## [PROBLEM A]
In the nervous system notes, which kind of disease is said to primarily affect white matter?
## [PROBLEM B]
Decide whether each statement agrees with the nervous system notes, and quote the words of the notes that decide it: (i) White matter looks white because of myelin. (ii) There are 31 pairs of cranial nerves. (iii) The cerebellum is involved in coordination and balance.
## [PROBLEM C]
Pick up the nervous system notes after their final line and continue them.

## [TEXT EXCERPT]
◆ ◆ ◆ ◆ ◆
Functional flow in the CNS
Afferent information = incoming sensory signals (e.g., seeing with the eyes).
Efferent information = outgoing motor signals (e.g., grabbing an apple).
Neurons: key cellular components
Nucleus: a collection of neuron cell bodies within the CNS.
Gray matter: regions with neuron cell bodies (outer cortex of cerebrum and various nuclei in brainstem).
White matter: regions with axons (myelinated) that form tracts; appears white due to myelin.
Demyelinating vs neurodegenerative disease relevance:
Demyelinating diseases (e.g., multiple sclerosis) primarily affect white matter.
Neurodegenerative diseases (e.g., dementia) primarily affect gray matter.
Brain anatomy basics (for orientation in the notes)
Cerebrum: the two cerebral hemispheres (outer gray matter with inner white matter tracts).
Cerebellum: the hindbrain involved in coordination and balance.
Brainstem: medulla, pons, and midbrain; the major conduit for nerve pathways between brain and spinal cord.
Thalamus: often considered part of the brain stem in some classifications; serves as a relay for sensory information (often lumped with brain stem in foundational discussions).
Spinal cord: continuation of the CNS that transmits signals to and from the body.
Peripheral nervous system details
Cranial nerves (12 pairs) and spinal nerves (31 pairs) are part of the PNS, with the exception noted for CN I and CN II in some contexts.
◆ ◆ ◆ ◆ ◆
## [RAW DATA]

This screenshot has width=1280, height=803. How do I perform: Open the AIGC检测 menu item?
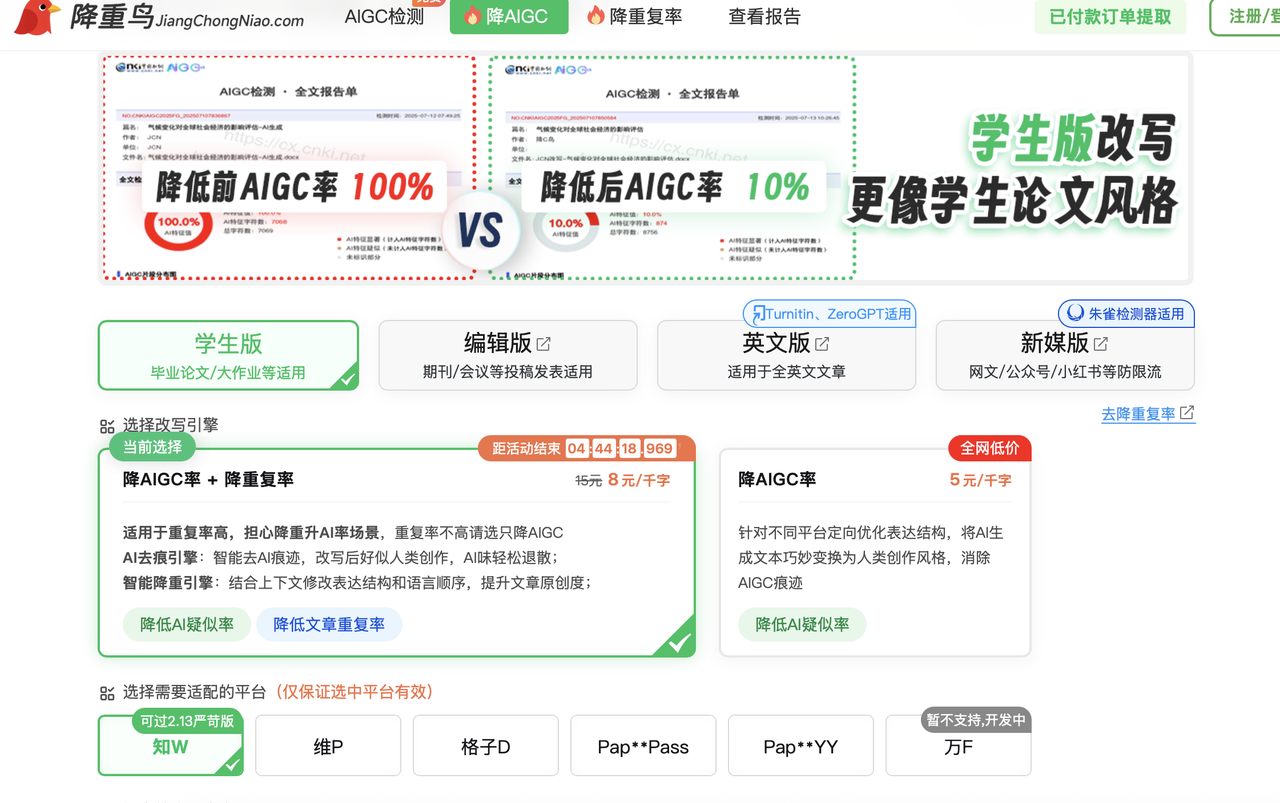point(383,17)
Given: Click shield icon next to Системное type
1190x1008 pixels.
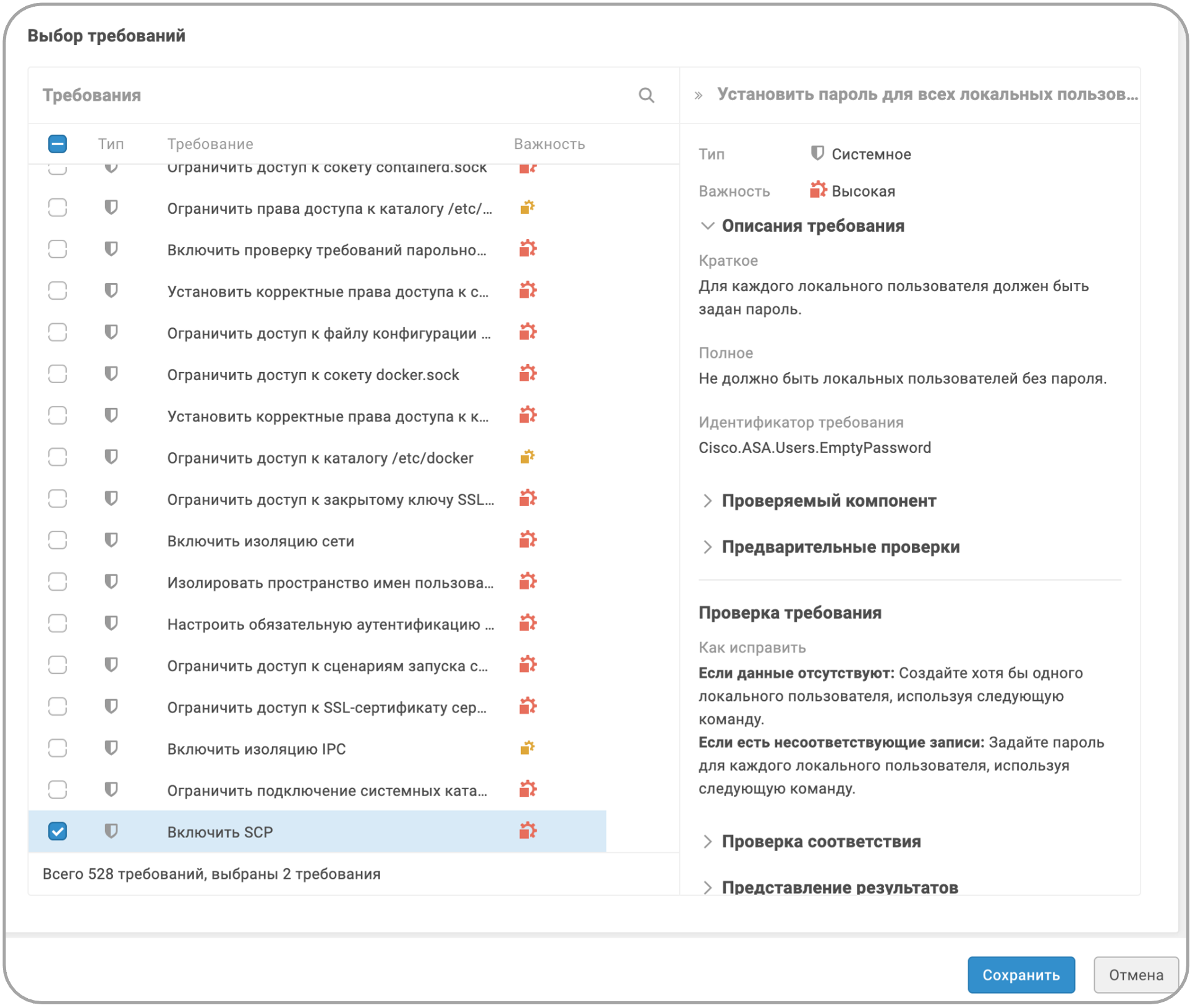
◆ ◆ ◆ ◆ ◆
## [ANSWER SECTION A]
Demyelinating diseases, such as multiple sclerosis.

## [ANSWER SECTION B]
(i) Yes: "appears white due to myelin."
(ii) No: "Cranial nerves (12 pairs) and spinal nerves (31 pairs)."
(iii) Yes: "the hindbrain involved in coordination and balance."

## [ANSWER SECTION C]
Ganglia: collections of neuron cell bodies outside the CNS.
Practical, clinical, and exam-oriented takeaways
Be able to identify the following openings and landmarks on skull models and radiographs:
SOF, optic foramen, inferior orbital fissure, supraorbital foramen/notch, infraorbital foramen, anterior/posterior ethmoidal foramina, nasolacrimal canal; zygomatico- orbital, zygomaticofacial, zygomaticotemporal.
Medial orbit: ethmoid foramina and orbital plate; perpendicular plate and ethmoid air cells.
Middle cranial fossa openings: foramen rotundum, foramen ovale, foramen spinosum, foramen lacerum.
Sella turcica components: tuberculum sellae, dorsum sellae, anterior and posterior clinoid processes; chiasmatic groove.
Posterior cranial fossa: internal acoustic meatus, foramen magnum, jugular foramen, carotid canal (in temporal bone), stylomastoid foramen; petrotympanic fissure.
Lateral skull landmarks: external occipital protuberance (EOP), pterion, pterygomaxillary fissure, pterygoid canal, pterygoid process, pterygopalatine fossa, temporal and infratemporal fossae.
Understand the logic of vertical positioning: anterior vs posterior landmarks move from the frontal/orbital region toward the base of the skull; medial vs lateral landmarks help orient the sphenoid, temporal, and occipital bones.
Recognize real-world relevance:
Trauma: pterion and its vulnerability due to thin bone and underlying middle meningeal arteries.
Visual pathways: optic nerve, chiasm location relative to sella turcica; clinical implications for visual field loss patterns.
Hearing and balance: arcuate eminence indicates the location of the semicircular canals within the petrous temporal bone.
Pulsatile tinnitus: related to the proximity of the internal carotid artery to the inner ear structures within the temporal bone.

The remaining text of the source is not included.